▶ [COMPITO]: Restituisci senza alcuna modifica il tratto che va dalla riga contenente "has height=750, width=1506." fino alla riga contenente "[x=160, y=36]", entrambe incluse.

▶ [INFORMAZIONI ESTRATTE]:
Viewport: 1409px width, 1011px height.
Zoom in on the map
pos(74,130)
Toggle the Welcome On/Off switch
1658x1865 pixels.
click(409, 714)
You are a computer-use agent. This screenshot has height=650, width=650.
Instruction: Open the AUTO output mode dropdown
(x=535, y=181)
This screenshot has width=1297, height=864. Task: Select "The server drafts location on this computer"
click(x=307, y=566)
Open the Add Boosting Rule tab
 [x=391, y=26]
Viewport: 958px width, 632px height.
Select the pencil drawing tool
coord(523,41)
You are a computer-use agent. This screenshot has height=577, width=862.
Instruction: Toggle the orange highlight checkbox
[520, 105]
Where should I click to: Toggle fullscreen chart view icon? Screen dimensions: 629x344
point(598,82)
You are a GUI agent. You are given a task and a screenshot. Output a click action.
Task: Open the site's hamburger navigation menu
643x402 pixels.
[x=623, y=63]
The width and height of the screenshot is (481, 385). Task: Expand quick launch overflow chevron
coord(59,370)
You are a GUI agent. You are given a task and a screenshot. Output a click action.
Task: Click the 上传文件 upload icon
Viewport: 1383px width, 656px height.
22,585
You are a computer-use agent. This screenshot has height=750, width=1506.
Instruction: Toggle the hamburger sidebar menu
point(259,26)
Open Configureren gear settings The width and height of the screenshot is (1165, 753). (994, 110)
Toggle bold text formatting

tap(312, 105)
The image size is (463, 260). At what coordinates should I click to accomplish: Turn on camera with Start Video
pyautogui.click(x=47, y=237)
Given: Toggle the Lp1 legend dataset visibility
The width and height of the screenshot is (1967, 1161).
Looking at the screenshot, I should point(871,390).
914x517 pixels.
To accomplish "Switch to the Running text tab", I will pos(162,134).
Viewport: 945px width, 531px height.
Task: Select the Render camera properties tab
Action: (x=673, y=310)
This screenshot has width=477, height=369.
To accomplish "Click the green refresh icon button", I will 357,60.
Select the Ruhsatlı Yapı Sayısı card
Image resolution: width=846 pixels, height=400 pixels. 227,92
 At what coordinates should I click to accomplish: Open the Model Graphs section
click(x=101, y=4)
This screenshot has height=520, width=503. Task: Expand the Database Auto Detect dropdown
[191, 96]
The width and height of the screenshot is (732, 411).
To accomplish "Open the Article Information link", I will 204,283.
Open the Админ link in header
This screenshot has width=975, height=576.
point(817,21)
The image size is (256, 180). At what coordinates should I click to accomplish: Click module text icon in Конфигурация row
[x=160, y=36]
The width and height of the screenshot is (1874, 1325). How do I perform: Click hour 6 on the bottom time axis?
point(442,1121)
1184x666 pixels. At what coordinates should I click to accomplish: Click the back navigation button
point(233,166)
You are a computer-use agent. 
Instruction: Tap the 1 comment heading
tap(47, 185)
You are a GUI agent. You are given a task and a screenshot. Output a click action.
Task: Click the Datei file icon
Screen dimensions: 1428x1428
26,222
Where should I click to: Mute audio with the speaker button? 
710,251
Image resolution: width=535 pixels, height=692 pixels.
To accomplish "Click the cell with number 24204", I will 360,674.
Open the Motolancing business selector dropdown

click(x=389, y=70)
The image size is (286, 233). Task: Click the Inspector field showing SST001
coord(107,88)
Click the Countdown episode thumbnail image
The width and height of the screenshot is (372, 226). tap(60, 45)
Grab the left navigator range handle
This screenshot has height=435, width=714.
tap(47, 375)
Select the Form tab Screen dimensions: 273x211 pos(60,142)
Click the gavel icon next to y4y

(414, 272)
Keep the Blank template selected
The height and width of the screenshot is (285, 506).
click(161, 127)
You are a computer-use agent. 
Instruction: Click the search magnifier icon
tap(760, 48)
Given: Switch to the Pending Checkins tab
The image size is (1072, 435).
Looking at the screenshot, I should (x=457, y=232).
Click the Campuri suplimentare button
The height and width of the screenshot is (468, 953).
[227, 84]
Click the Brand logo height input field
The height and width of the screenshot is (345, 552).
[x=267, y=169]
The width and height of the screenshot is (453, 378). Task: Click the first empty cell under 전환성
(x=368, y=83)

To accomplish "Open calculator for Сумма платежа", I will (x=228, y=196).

▶ [RISPOSTA COMPLETA]:
You are a computer-use agent. This screenshot has height=750, width=1506.
Instruction: Toggle the hamburger sidebar menu
point(259,26)
Open Configureren gear settings The width and height of the screenshot is (1165, 753). (994, 110)
Toggle bold text formatting

tap(312, 105)
The image size is (463, 260). At what coordinates should I click to accomplish: Turn on camera with Start Video
pyautogui.click(x=47, y=237)
Given: Toggle the Lp1 legend dataset visibility
The width and height of the screenshot is (1967, 1161).
Looking at the screenshot, I should point(871,390).
914x517 pixels.
To accomplish "Switch to the Running text tab", I will pos(162,134).
Viewport: 945px width, 531px height.
Task: Select the Render camera properties tab
Action: (x=673, y=310)
This screenshot has width=477, height=369.
To accomplish "Click the green refresh icon button", I will 357,60.
Select the Ruhsatlı Yapı Sayısı card
Image resolution: width=846 pixels, height=400 pixels. 227,92
 At what coordinates should I click to accomplish: Open the Model Graphs section
click(x=101, y=4)
This screenshot has height=520, width=503. Task: Expand the Database Auto Detect dropdown
[191, 96]
The width and height of the screenshot is (732, 411).
To accomplish "Open the Article Information link", I will 204,283.
Open the Админ link in header
This screenshot has width=975, height=576.
point(817,21)
The image size is (256, 180). At what coordinates should I click to accomplish: Click module text icon in Конфигурация row
[x=160, y=36]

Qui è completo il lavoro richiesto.